Chicago Fed President Charles Evans said the central bank needs a couple of meetings to decide on the tapering of its bond buyback programme.
"We need more information about how the economy is proceeding, how we are going to weather the most recent government shutdown," Evans said in a speech to a real estate conference in Madison, Wisconsin.
"The data are still not definitive enough to say that now is time to adjust the QE3 flow purchase rate," he added.
"I think the most likely outcome is one where we continue to go for a couple of meetings to assess this."
The next two Fed meetings are scheduled on 29-30 October and 17-18 December.
That suggests that the Fed would have to wait until early next year to begin scaling back its massive asset purchase programme.
"It would be not worth your while for me to speculate about whether it's going to be in December, January, March... we are going to have to see how things are going," Evans added.
"I believe this programme should continue until we are confident that there has been a sustainable improvement in the labour market... it is not yet time to remove accommodation."
Meanwhile, Dallas Fed President Richard Fisher expressed the same opinion, saying he will wait until the Fed's December meeting before pressing on a reduction to the Fed's $85bn (£53bn, €62bn) per month stimulus programme.
"Given all this uncertainty it would be hard for me even to argue a change in course of monetary policy.

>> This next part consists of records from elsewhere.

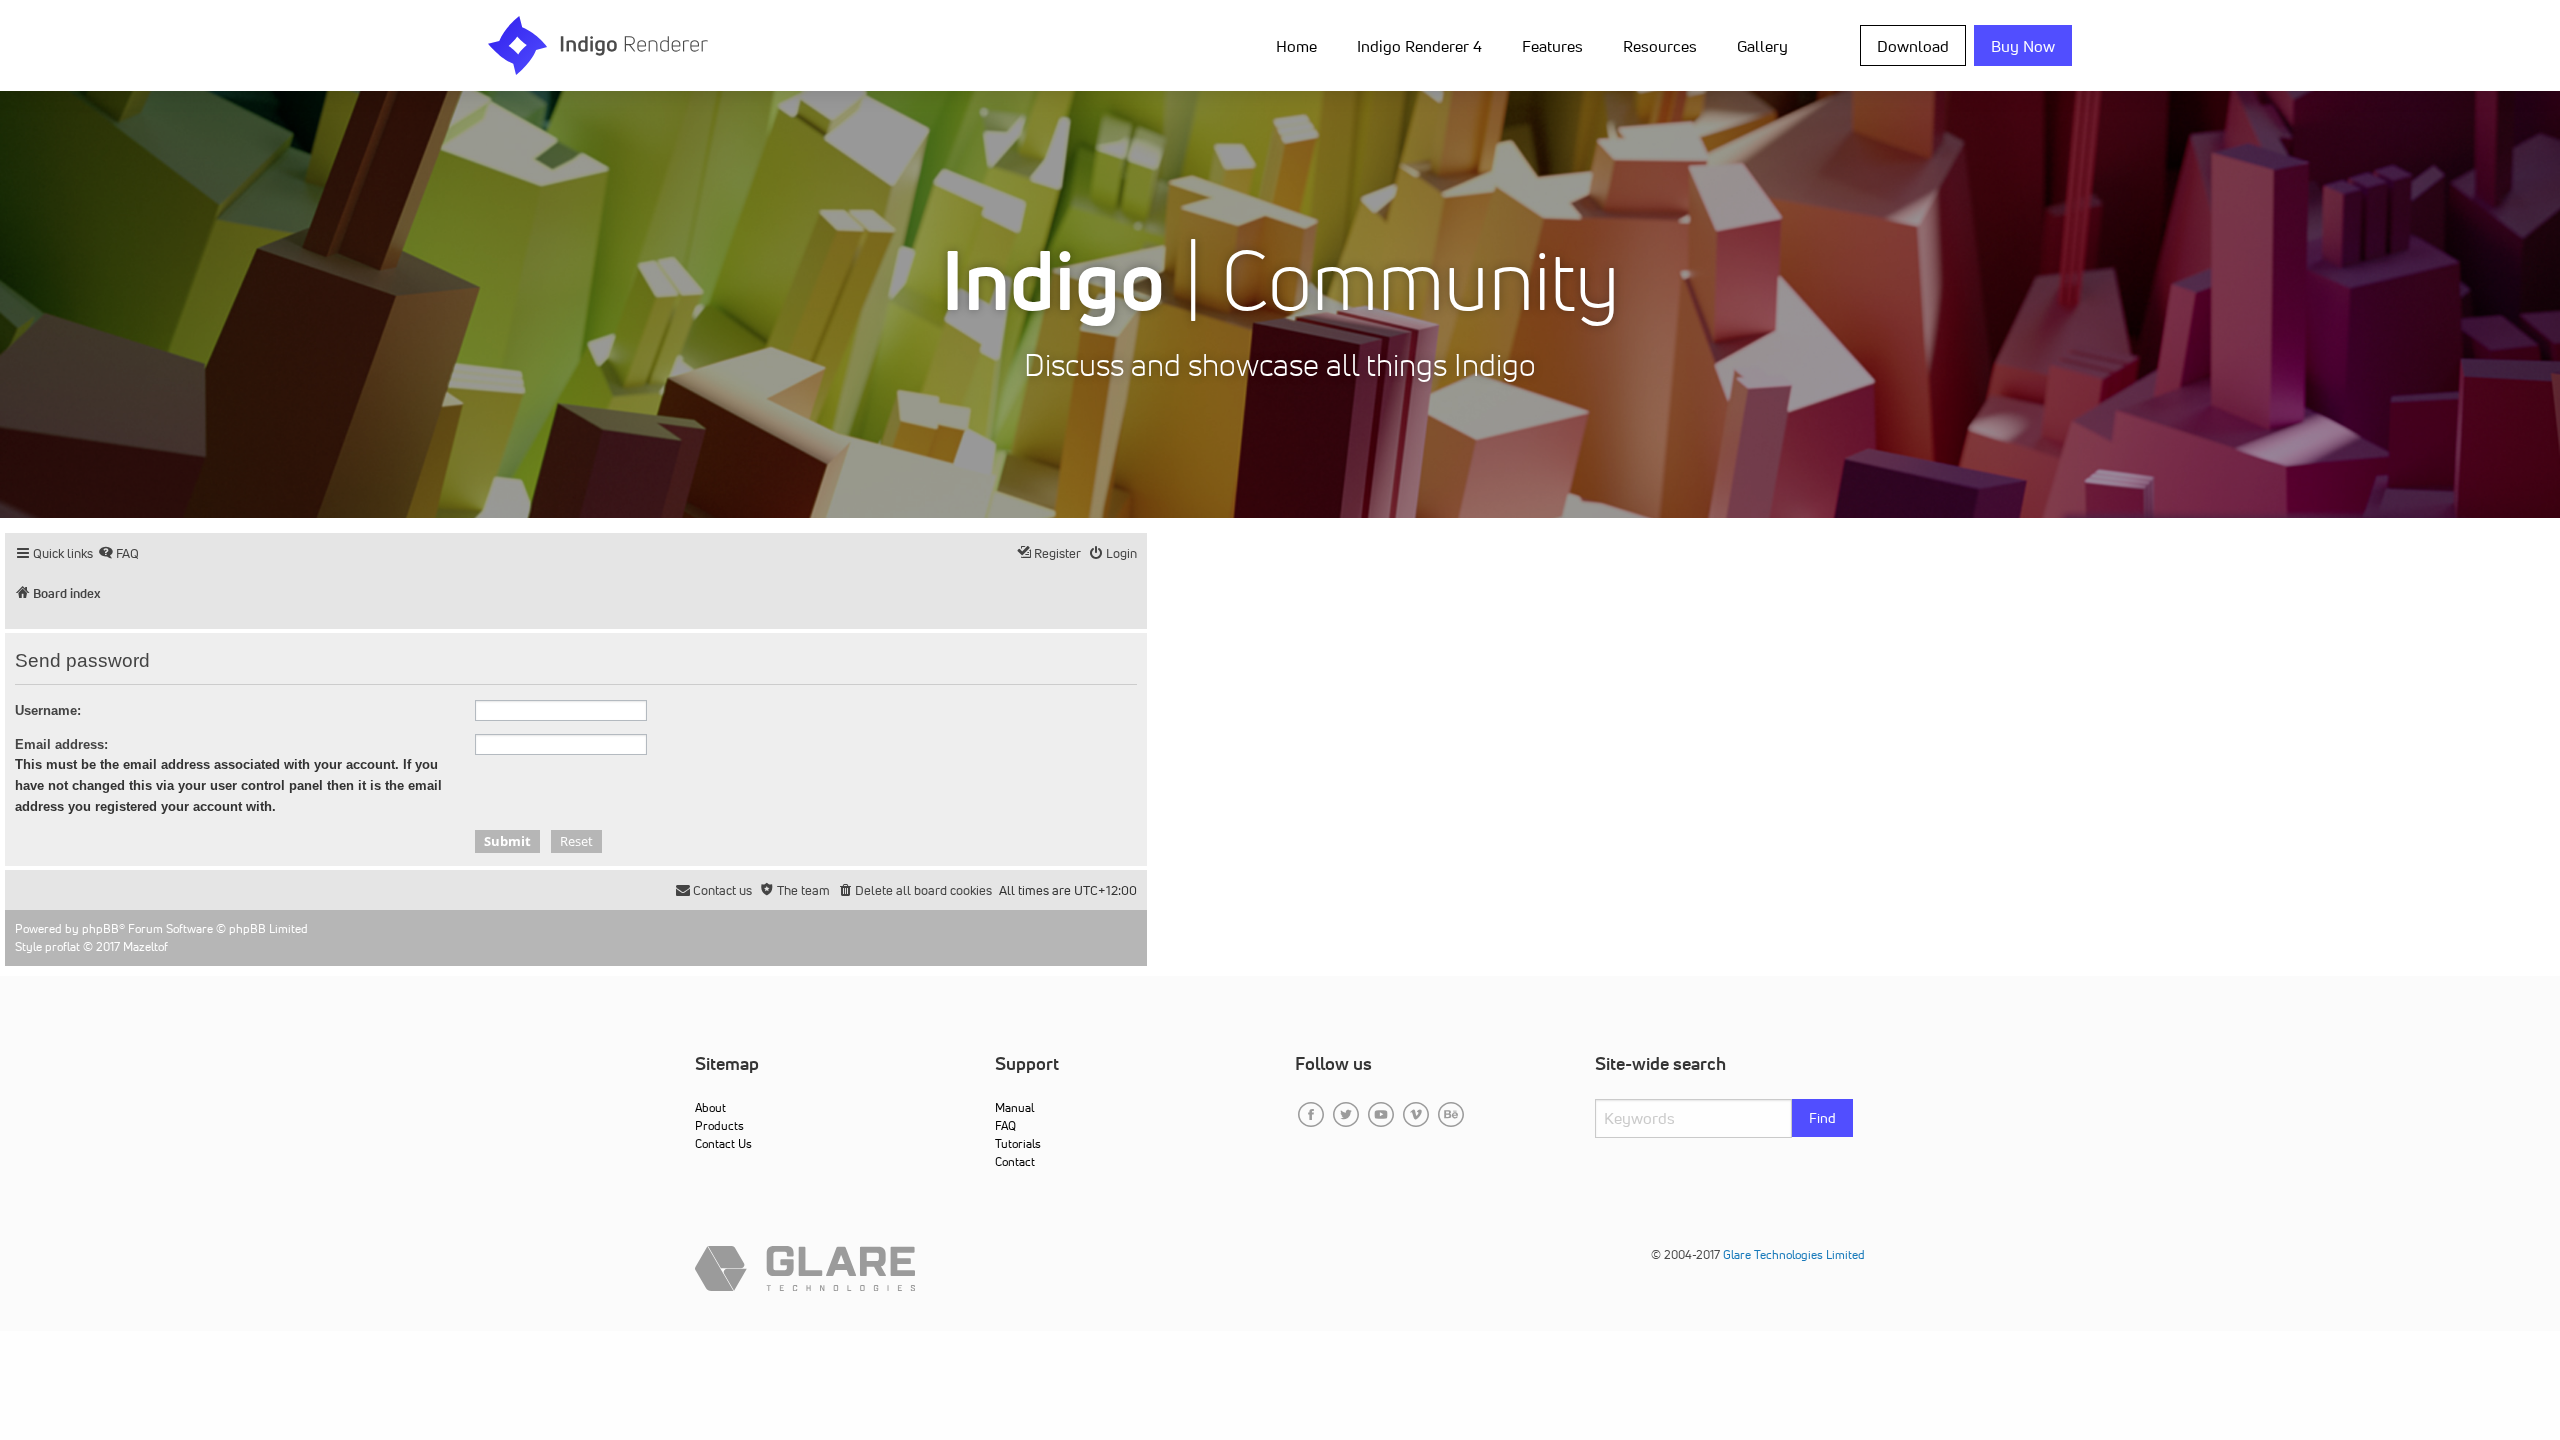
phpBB (100, 928)
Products (719, 1125)
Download (1913, 46)
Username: (48, 710)
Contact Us (723, 1143)
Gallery (1762, 46)
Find (1822, 1118)
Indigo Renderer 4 (1419, 46)
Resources (1660, 46)
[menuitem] (1300, 45)
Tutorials (1018, 1143)
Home (1296, 46)
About (710, 1107)
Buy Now (2023, 46)
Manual (1014, 1107)
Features (1552, 46)
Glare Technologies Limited (1794, 1254)
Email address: (61, 744)
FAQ (1005, 1125)
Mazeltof (145, 946)
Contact (1015, 1161)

I don't like the course we're on... but my view will be to stay the course at the next meeting," Fisher said in New York.
In a great relief for global markets, the Fed held its asset purchases steady on 18 September. Fears about the tapering resulted in increased money outflow from emerging markets and deep slides in their currencies.
The US government entered into a partial shutdown on 1 October after its parliament failed to pass the budget for the next fiscal year.
Hundreds of thousands of federal employees were forced to go on unpaid leave and government offices were closed for more than two weeks. The opposing Republican Party had wanted Obama to modify or eliminate his signature healthcare programme in order to pass the bill.
The shutdown is estimated to have cost the US economy hundreds of millions of dollars per day, dragging down economic growth.
In addition, the IMF and World Bank warned that the shutdown and debt ceiling crisis will result in grave consequences for the global economy. The country's largest creditors including China and Japan also warned the country about a possible defaulting on its bills.
On 16 October, the US Senate and the House of Representatives agreed on a last-minute deal to end the shutdown and raise the country's debt limit. US President Barack Obama subsequently signed into law the bill approved by the Congress.